Page extract
- Opening Delimiter -
Your Investments: How to invest in China

Many analysts believe China will be the US of the 21st century.

Chinese President Hu Jintao’s visit in Washington has brought increased attention to relations between the United States and China. While those relations are chilly at best, the state of the Chinese economy is anything but. As the world continues to be mired in an economic slowdown, and even the rosiest of scenarios has stronger growth returning in the second half of 2011, China’s 10.3 percent GDP growth in 2010 and similar growth expected this year sure seems attractive for investors. China has become the world’s growth engine.
Economist Larry Kudlow wrote in the National Review: “Fortune magazine recently reported that the number of US companies in the world’s top 500 fell to the lowest level ever, while more Chinese firms than ever made the list. Thirty-seven Chinese companies now rank in the top 500, including nine new entries. Meanwhile, the number of US firms has fallen to 140, the lowest total since Fortune began the list in 1995. This is not good.
“China also surpassed the US as the world’s biggest automaker in the first half of 2009, with June sales soaring 36.5 percent from a year earlier.
The Chinese registered 6.1 million car sales for the first half of the year. That way outpaced American sales, which were only 4.8 million.”
With no capital-gains tax and low corporate taxes, China has created a very friendly business environment. Within this environment, a new middle class has emerged, which will probably be the largest middle class in the world in the not-too-distant future.
In spite of all the success that China is enjoying, there are still potential roadblocks ahead.
- Closing Delimiter -
Directive 1
In the article on investing in China, condense the paragraph beginning "Chinese President Hu Jintao's visit" into a short bulleted list that keeps its main facts.
Directive 2
Pick up the article on investing in China after its final sentence and keep writing.
The listing after this text has no role in what is asked here.

Information provided
- Opening Delimiter -
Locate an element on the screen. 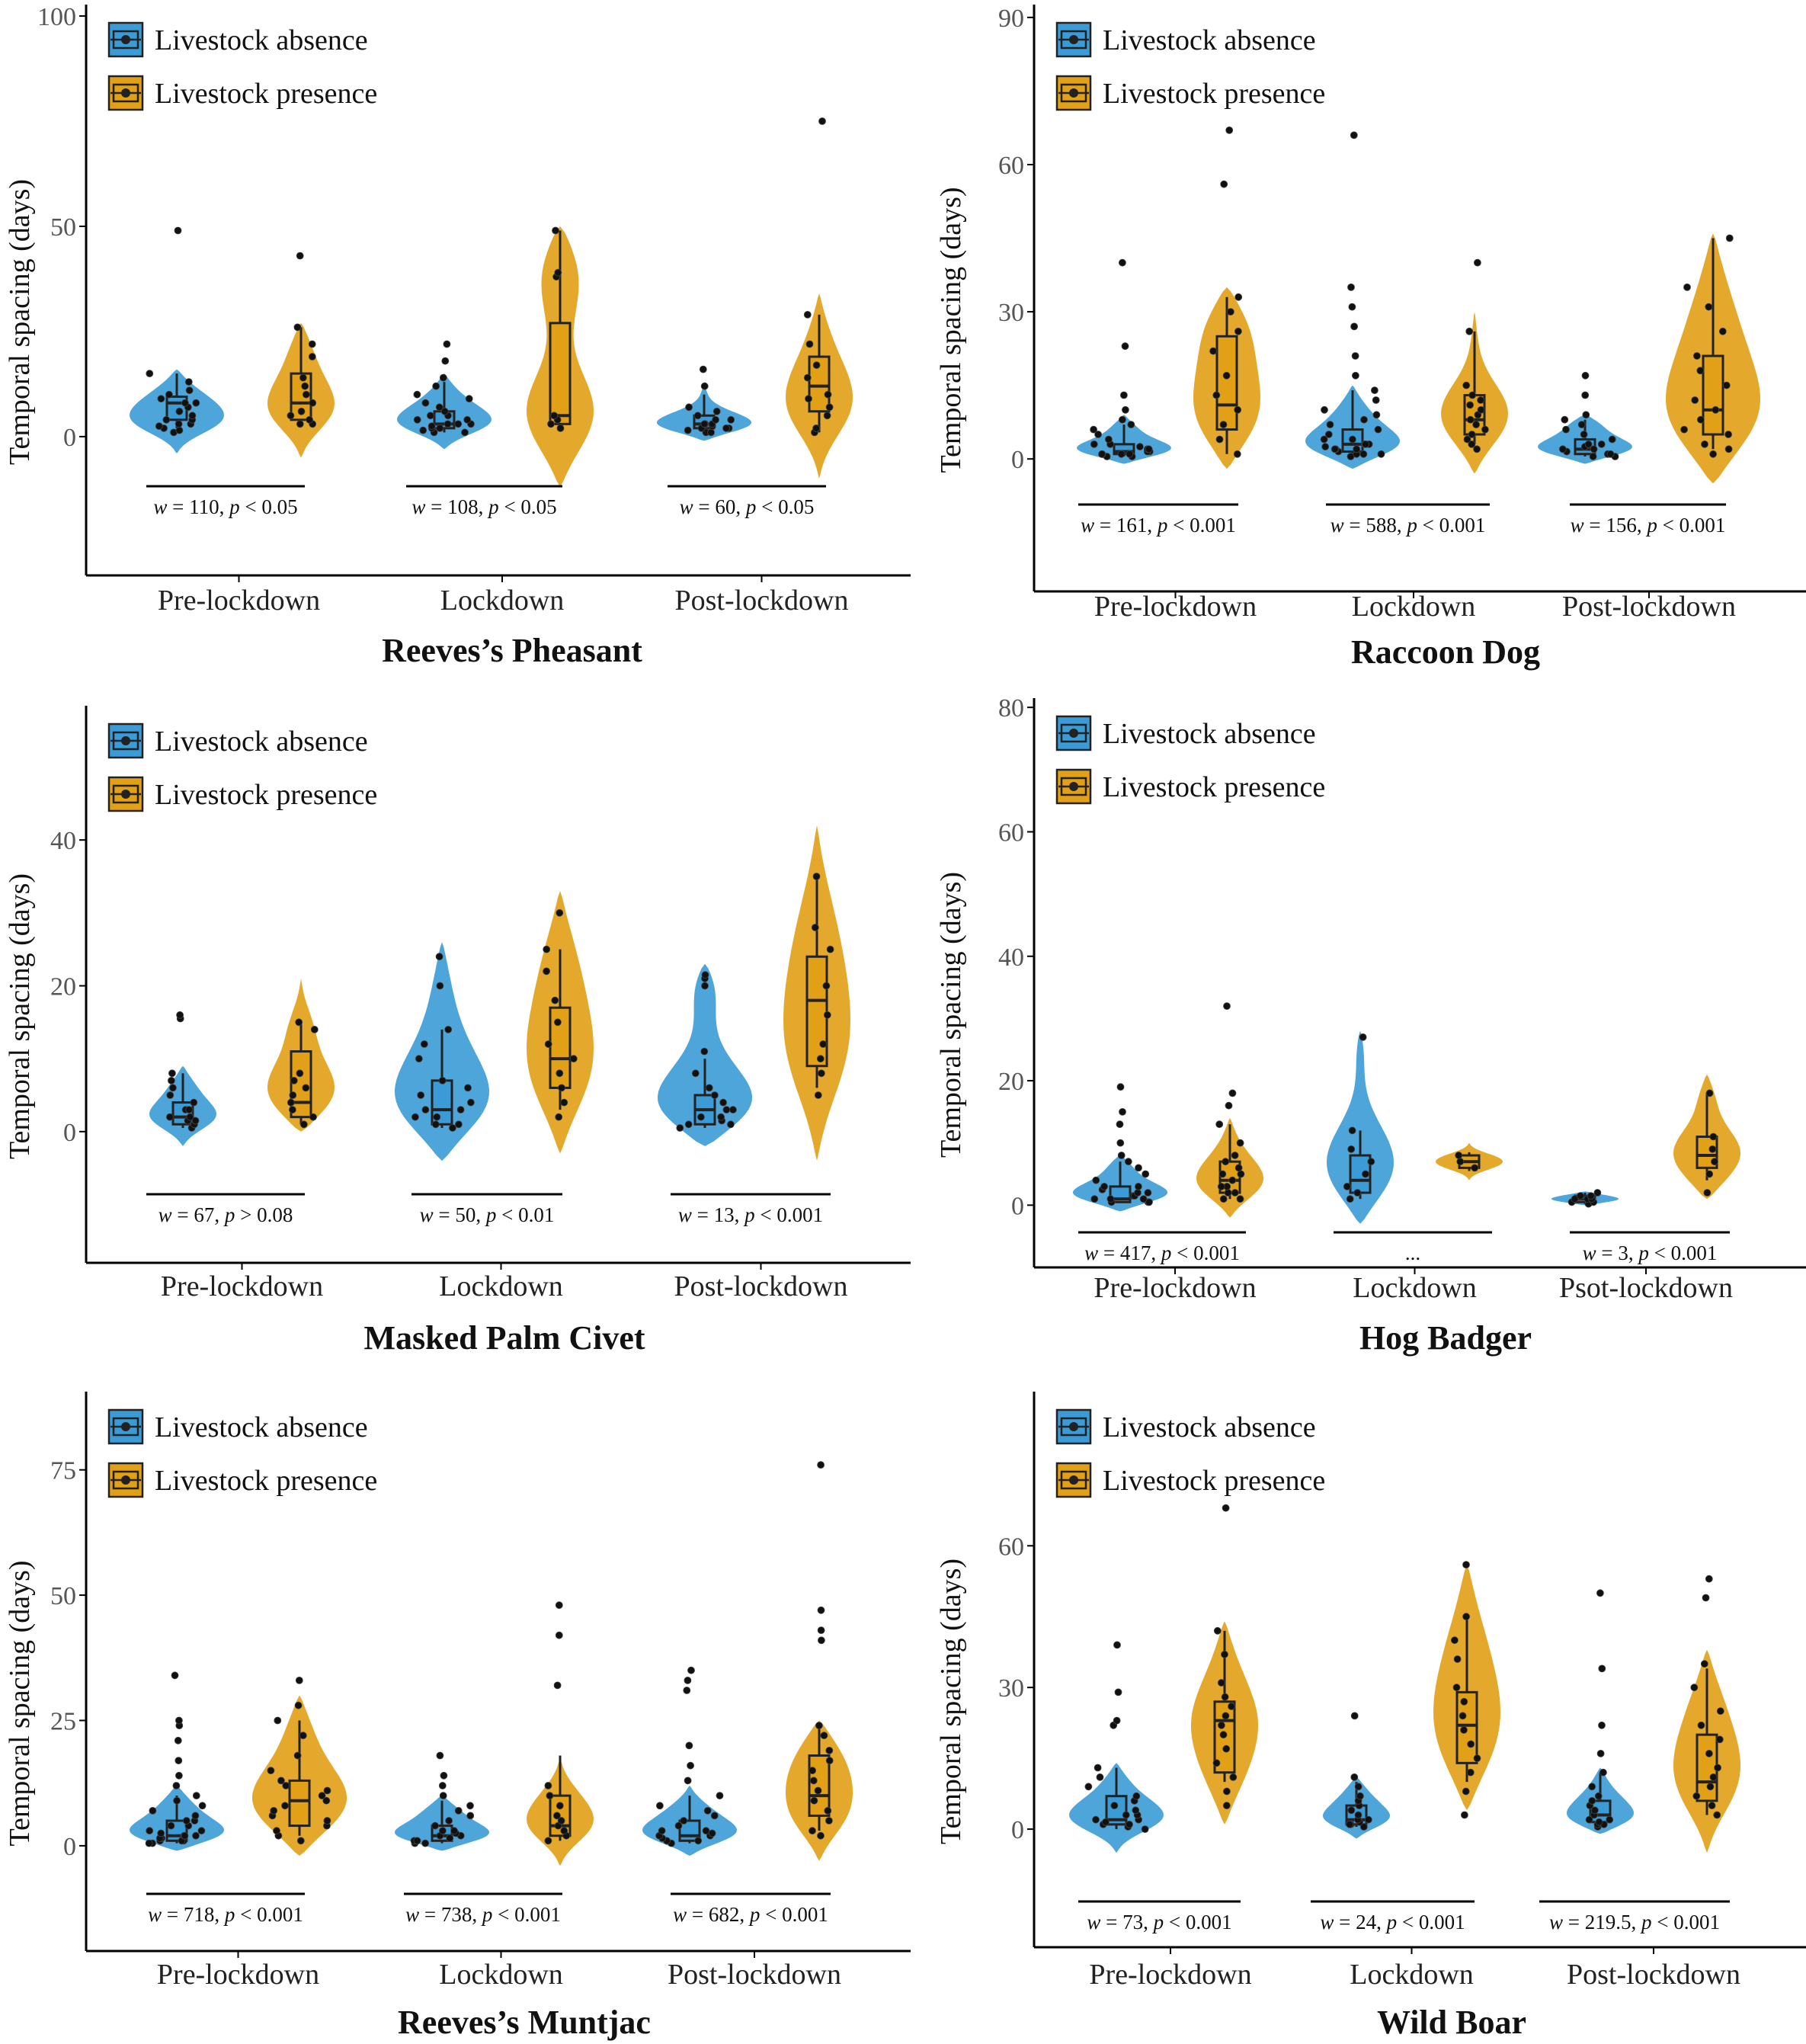  panel-title: Masked Palm Civet is located at coordinates (504, 1338).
- Closing Delimiter -
Written answer 1
- Hu Jintao's visit to Washington drew more attention to US–China relations, which are chilly.
- China's economy, by contrast, is strong while the rest of the world remains in an economic slowdown.
- Even optimistic forecasts don't expect stronger global growth before the second half of 2011.
- China's GDP grew 10.3 percent in 2010, with similar growth expected this year, which appeals to investors.
- China has become the world's growth engine.

Written answer 2
Lack of corporate transparency, potentially high inflation and a banking system that has lent money for decades to money-losing companies could burst the China bubble. The potential banking crisis in China could make the US subprime debacle seem like child’s play.
In addition, China faces a major water problem.
Investor Jim Rogers said in a Money Morning interview: “China has a huge water problem. In Northern China, they’re running out of water. They know this and they’re working on it, big time. But if they don’t solve it, or if they don’t solve it in time, then China – as you put it – has failed.”
Over the last four years, Chinese stocks have seen huge rallies and equally steep drops. I get many calls from clients wanting to know what options are available for investors to gain exposure to this market. Investors need to remember that past performance is no indication of future results. An investment in China should be part of a broader investment strategy and is full of risk.
For those investors who are looking at China, here are three ways you could consider investing:

This is an indirect way of investing in China.
As China continues to record strong growth and build its infrastructure, there should be increased demand for basic materials. Couple that with more disposable income from the new middle class, which should increase demand in cattle and other agricultural commodities, and China could singlehandedly pull global commodity prices higher.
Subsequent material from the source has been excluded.